TASK DETAILS> Every entry should be transcribed word for word, so that nothing is missing.

EXERCISE DATA>
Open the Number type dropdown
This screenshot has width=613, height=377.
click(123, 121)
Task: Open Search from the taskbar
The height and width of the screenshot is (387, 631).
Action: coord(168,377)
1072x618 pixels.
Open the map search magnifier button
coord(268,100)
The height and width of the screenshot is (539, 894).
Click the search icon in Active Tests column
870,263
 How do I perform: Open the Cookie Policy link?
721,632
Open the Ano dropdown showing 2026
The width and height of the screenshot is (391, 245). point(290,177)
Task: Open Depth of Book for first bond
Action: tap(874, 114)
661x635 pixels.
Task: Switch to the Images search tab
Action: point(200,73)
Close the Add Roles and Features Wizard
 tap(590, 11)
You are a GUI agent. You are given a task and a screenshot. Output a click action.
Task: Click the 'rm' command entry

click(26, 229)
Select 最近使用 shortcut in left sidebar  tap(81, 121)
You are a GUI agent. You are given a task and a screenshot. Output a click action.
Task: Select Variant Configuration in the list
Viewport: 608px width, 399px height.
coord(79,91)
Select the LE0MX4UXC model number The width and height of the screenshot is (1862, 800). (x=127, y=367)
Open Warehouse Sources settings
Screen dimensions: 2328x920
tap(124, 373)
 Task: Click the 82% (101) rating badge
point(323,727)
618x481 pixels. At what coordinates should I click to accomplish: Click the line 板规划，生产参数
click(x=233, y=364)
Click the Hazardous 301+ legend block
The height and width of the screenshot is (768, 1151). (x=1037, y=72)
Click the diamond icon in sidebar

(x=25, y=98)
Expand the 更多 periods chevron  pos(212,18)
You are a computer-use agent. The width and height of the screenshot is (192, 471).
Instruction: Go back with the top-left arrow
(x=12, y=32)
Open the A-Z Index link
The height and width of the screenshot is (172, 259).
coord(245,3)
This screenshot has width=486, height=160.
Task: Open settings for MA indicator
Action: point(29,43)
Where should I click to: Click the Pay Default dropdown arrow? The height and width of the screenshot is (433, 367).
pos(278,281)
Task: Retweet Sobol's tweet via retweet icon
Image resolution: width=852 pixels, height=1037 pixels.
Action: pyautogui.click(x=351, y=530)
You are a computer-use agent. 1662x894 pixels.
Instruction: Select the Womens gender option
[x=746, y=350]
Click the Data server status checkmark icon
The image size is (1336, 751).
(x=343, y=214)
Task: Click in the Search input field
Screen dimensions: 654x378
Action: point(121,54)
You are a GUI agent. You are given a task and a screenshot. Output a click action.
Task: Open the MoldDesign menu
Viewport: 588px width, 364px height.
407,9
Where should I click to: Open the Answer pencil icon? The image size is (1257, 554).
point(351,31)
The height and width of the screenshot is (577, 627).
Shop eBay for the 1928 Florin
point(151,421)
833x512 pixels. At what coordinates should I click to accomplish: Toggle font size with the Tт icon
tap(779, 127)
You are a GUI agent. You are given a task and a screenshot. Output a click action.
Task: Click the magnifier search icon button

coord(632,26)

SOLUTION BELOW>
Open the Number type dropdown
This screenshot has width=613, height=377.
click(123, 121)
Task: Open Search from the taskbar
The height and width of the screenshot is (387, 631).
Action: coord(168,377)
1072x618 pixels.
Open the map search magnifier button
coord(268,100)
The height and width of the screenshot is (539, 894).
Click the search icon in Active Tests column
870,263
 How do I perform: Open the Cookie Policy link?
721,632
Open the Ano dropdown showing 2026
The width and height of the screenshot is (391, 245). point(290,177)
Task: Open Depth of Book for first bond
Action: tap(874, 114)
661x635 pixels.
Task: Switch to the Images search tab
Action: point(200,73)
Close the Add Roles and Features Wizard
 tap(590, 11)
You are a GUI agent. You are given a task and a screenshot. Output a click action.
Task: Click the 'rm' command entry

click(26, 229)
Select 最近使用 shortcut in left sidebar  tap(81, 121)
You are a GUI agent. You are given a task and a screenshot. Output a click action.
Task: Select Variant Configuration in the list
Viewport: 608px width, 399px height.
coord(79,91)
Select the LE0MX4UXC model number The width and height of the screenshot is (1862, 800). (x=127, y=367)
Open Warehouse Sources settings
Screen dimensions: 2328x920
tap(124, 373)
 Task: Click the 82% (101) rating badge
point(323,727)
618x481 pixels. At what coordinates should I click to accomplish: Click the line 板规划，生产参数
click(x=233, y=364)
Click the Hazardous 301+ legend block
The height and width of the screenshot is (768, 1151). (x=1037, y=72)
Click the diamond icon in sidebar

(x=25, y=98)
Expand the 更多 periods chevron  pos(212,18)
You are a computer-use agent. The width and height of the screenshot is (192, 471).
Instruction: Go back with the top-left arrow
(x=12, y=32)
Open the A-Z Index link
The height and width of the screenshot is (172, 259).
coord(245,3)
This screenshot has width=486, height=160.
Task: Open settings for MA indicator
Action: point(29,43)
Where should I click to: Click the Pay Default dropdown arrow? The height and width of the screenshot is (433, 367).
pos(278,281)
Task: Retweet Sobol's tweet via retweet icon
Image resolution: width=852 pixels, height=1037 pixels.
Action: pyautogui.click(x=351, y=530)
You are a computer-use agent. 1662x894 pixels.
Instruction: Select the Womens gender option
[x=746, y=350]
Click the Data server status checkmark icon
The image size is (1336, 751).
(x=343, y=214)
Task: Click in the Search input field
Screen dimensions: 654x378
Action: point(121,54)
You are a GUI agent. You are given a task and a screenshot. Output a click action.
Task: Open the MoldDesign menu
Viewport: 588px width, 364px height.
407,9
Where should I click to: Open the Answer pencil icon? The image size is (1257, 554).
point(351,31)
The height and width of the screenshot is (577, 627).
Shop eBay for the 1928 Florin
point(151,421)
833x512 pixels. At what coordinates should I click to accomplish: Toggle font size with the Tт icon
tap(779, 127)
You are a GUI agent. You are given a task and a screenshot. Output a click action.
Task: Click the magnifier search icon button

coord(632,26)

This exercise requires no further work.